◆ Requirement
Needed from the data below: every line from the one with "Task: Expand the Database dropdown" up to and including the one with "Click the 15", repeated exactly and with nothing else.
--- Data listing ---
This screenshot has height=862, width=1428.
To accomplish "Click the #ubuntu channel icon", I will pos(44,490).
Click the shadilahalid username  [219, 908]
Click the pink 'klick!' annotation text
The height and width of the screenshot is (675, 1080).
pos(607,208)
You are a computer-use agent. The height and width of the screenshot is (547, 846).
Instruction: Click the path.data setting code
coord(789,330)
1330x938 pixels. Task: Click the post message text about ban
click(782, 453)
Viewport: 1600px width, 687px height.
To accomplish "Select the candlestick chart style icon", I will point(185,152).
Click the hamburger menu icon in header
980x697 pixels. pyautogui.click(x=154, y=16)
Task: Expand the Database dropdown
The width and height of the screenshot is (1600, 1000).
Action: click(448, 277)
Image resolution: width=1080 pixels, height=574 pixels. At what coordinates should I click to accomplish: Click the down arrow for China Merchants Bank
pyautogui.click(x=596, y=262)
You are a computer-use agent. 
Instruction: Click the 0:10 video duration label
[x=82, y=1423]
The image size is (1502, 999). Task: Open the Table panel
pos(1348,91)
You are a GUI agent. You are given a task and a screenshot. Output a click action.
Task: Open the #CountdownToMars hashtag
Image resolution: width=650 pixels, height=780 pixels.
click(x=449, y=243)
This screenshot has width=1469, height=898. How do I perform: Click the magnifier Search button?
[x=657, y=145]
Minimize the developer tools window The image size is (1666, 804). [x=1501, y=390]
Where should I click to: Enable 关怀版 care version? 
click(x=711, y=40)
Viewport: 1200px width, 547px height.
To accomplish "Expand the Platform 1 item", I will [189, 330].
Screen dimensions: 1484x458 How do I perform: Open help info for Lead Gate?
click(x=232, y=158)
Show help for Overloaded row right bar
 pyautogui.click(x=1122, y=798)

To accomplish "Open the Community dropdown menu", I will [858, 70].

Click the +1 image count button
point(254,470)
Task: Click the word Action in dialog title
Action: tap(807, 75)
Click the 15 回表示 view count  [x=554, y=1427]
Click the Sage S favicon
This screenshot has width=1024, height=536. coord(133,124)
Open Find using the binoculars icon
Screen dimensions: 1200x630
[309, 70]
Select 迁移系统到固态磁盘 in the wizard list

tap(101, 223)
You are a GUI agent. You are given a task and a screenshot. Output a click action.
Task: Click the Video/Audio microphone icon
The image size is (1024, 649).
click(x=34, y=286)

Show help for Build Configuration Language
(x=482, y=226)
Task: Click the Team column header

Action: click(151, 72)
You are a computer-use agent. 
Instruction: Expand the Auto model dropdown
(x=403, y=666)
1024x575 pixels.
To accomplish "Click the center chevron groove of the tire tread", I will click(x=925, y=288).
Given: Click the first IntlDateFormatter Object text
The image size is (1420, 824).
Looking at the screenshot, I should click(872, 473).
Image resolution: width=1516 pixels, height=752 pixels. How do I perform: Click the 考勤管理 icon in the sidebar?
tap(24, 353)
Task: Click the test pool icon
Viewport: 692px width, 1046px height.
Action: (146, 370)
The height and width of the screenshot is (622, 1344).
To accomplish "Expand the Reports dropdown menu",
---
◆ Result of this task
Task: Expand the Database dropdown
The width and height of the screenshot is (1600, 1000).
Action: click(448, 277)
Image resolution: width=1080 pixels, height=574 pixels. At what coordinates should I click to accomplish: Click the down arrow for China Merchants Bank
pyautogui.click(x=596, y=262)
You are a computer-use agent. 
Instruction: Click the 0:10 video duration label
[x=82, y=1423]
The image size is (1502, 999). Task: Open the Table panel
pos(1348,91)
You are a GUI agent. You are given a task and a screenshot. Output a click action.
Task: Open the #CountdownToMars hashtag
Image resolution: width=650 pixels, height=780 pixels.
click(x=449, y=243)
This screenshot has width=1469, height=898. How do I perform: Click the magnifier Search button?
[x=657, y=145]
Minimize the developer tools window The image size is (1666, 804). [x=1501, y=390]
Where should I click to: Enable 关怀版 care version? 
click(x=711, y=40)
Viewport: 1200px width, 547px height.
To accomplish "Expand the Platform 1 item", I will [189, 330].
Screen dimensions: 1484x458 How do I perform: Open help info for Lead Gate?
click(x=232, y=158)
Show help for Overloaded row right bar
 pyautogui.click(x=1122, y=798)

To accomplish "Open the Community dropdown menu", I will [858, 70].

Click the +1 image count button
point(254,470)
Task: Click the word Action in dialog title
Action: tap(807, 75)
Click the 15 回表示 view count  [x=554, y=1427]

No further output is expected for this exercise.